Evert Verhagen
Winnaar 2004 met Cultuurpark Westergasfabriek in Amsterdam
Wil de echte opdrachtgever opstaan?
Het gesprek met Evert Verhagen begint met een vraag aan de interviewer. ‘Wat valt jou op aan het juryrapport?’ Daar heb ik natuurlijk over nagedacht: dat de combinatie herbestemming en culturele programmering nog totaal nieuw was in 2004. Erfgoed werd voor het eerst niet als last ervaren, maar als geschenk. Maar dat is niet wat Verhagen wil horen: ‘Wie wint nu eigenlijk de prijs?’ Dat is Stadsdeel Westerpark. Maar wat staat er in de tekst? ‘Het inspirerend opdrachtgeverschap wordt in de officiële Regeling De Gouden Piramide gekenschetst door drie trefwoorden: creatief, deskundig en bezielend. Bij Cultuurpark Westergasfabriek zijn alle drie de begrippen volledig van toepassing. De organisatie onder leiding van Evert Verhagen moest een enorme verbeeldingskracht en inventiviteit aan de dag leggen om - ondanks alle barrières - het ideële project van de grond te krijgen.’

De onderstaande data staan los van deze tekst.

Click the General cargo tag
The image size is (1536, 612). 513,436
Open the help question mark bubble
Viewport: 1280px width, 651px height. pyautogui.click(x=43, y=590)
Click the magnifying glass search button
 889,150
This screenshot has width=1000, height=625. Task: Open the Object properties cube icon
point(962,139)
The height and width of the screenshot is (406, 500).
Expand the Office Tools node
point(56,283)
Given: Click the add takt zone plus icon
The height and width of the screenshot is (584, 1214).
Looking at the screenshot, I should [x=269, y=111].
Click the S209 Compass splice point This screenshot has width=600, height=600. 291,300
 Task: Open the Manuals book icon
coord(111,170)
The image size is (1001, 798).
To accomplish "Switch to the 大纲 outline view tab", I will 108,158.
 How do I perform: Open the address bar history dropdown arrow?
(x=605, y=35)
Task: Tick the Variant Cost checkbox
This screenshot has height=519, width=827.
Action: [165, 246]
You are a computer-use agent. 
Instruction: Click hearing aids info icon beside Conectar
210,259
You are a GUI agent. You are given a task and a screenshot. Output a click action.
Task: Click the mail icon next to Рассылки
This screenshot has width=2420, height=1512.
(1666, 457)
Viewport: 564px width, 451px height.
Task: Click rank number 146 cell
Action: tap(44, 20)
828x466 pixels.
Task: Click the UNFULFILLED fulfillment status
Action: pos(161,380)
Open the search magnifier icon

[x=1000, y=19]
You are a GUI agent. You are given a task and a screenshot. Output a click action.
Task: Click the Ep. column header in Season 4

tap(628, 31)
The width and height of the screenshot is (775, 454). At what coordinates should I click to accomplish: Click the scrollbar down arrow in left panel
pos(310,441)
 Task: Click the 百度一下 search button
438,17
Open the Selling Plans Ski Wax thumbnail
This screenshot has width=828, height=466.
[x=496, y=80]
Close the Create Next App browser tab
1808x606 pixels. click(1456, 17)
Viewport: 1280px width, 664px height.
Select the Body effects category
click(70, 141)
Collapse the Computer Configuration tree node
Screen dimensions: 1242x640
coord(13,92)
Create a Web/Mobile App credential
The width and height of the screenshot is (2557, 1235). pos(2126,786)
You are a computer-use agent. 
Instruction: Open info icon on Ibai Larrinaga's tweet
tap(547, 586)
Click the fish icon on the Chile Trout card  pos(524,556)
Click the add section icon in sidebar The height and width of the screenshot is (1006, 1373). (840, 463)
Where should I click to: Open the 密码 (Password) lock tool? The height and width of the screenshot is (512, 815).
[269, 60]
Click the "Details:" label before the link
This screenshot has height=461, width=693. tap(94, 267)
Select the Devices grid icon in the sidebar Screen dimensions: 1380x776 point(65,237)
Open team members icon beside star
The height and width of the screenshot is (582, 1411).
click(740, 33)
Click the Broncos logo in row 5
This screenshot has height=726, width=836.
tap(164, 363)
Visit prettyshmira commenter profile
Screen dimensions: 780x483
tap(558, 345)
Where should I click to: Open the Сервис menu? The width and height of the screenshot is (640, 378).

Waarmee Verhagen een terugkerend dilemma van de Gouden Piramide aanstipt: want wie is de échte opdrachtgever in een bouwproject? Er zijn formele opdrachtgevers, er zijn bevlogen tussenpausen, er zijn dappere eenlingen die zich vastbijten binnen of buiten de formele opdrachtstructuur, en er zijn (on)standvastige instanties. Verhagen was gedelegeerd opdrachtgever in dienst van de gemeente Amsterdam, verantwoordelijk voor een begroting van € 25 miljoen. Hij had de totale financiële en inhoudelijke verantwoordelijkheid. Oók toen er een rel ontstond over de huurders (onder andere Toneelgroep Amsterdam). Oók toen er tijdens de grondsanering asbest werd gevonden en de begroting ‘gruwelijk uit de klauw’ liep. Van de voorbereiding tot de oplevering. Met rechtstreekse lijnen naar de verantwoordelijke bestuurder van het stadsdeel en de verschillende directeuren binnen betrokken diensten van de Centrale Stad. ‘Nu zou dat overigens niet meer zo kunnen. Een dergelijke bestuurlijke betrokkenheid zie ik niet meer, ook niet buiten Amsterdam.'
Drijvende kracht
Het is daarom ook een terugkerend debat tijdens de juryvergaderingen. Wie is degene die er écht voor zorgt dat een project tot stand komt? ‘Ik heb dat op talloze plekken gezien, zeker bij industrieel erfgoed. Daar moet iemand opzitten die dag en nacht betrokken is, anders komt het project niet tot stand’, zegt Verhagen. ‘In Bilbão was het de burgemeester die uiteindelijk ervoor gezorgd heeft dat het Guggenheim Museum er kwam. Maar wie is verantwoordelijk voor bijvoorbeeld het succes van Eindhoven? Wie heeft daar die ene knop omgezet, die alle andere dingen in beweging zet?’ In dit geval wist de jury precies wie de drijvende kracht achter de Westergasfabriek was. Daarom nam Evert Verhagen zelf de Gouden Piramide in ontvangst. Hij zette de prijs ook op zijn persoonlijke cv. ‘Of dat helpt weet ik natuurlijk niet’ zegt Verhagen lachend, ‘maar de prijs voelt zeker als persoonlijke erkenning, als bevestiging voor gedaan werk.’
Erkenning is dan ook belangrijker dan de geldprijs. Niet alleen voor zijn eigen project, maar ook voor het belang van het opdrachtgeverschap in het algemeen. ‘Er is immers geen opleiding voor goed opdrachtgeverschap. Deze prijs biedt de mogelijkheid om kennis door te geven. Dat zou zelfs uitgebreid kunnen worden, door samen te werken met universiteiten en Rijksdiensten. Waarom moet iedereen het wiel opnieuw uitvinden?’ Hoe uniek een winnend project ook is, er zijn altijd algemene lessen te trekken, wil hij maar zeggen. Er wordt op de Gouden Piramide gelet. Niet alleen het aanzien van de prijs is door de jaren heen gegroeid, maar het aanzien dat een winnend project verwerft in de meeste gevallen ook. De Westergasfabriek staat inmiddels in een gerenommeerd rijtje. Verhagen is daar trots op en checkt nog elk jaar wie de prijs wint. Er hebben sinds 2004 nog maar twee andere projecten in Amsterdam gewonnen: ’t Funen van Heijmans Vastgoed in 2011 en begraafplaats-crematorium De Nieuwe Ooster in 2014. ‘Ik ben dus nog altijd een van de allerbeste opdrachtgevers van Amsterdam’, stelt hij tevreden vast.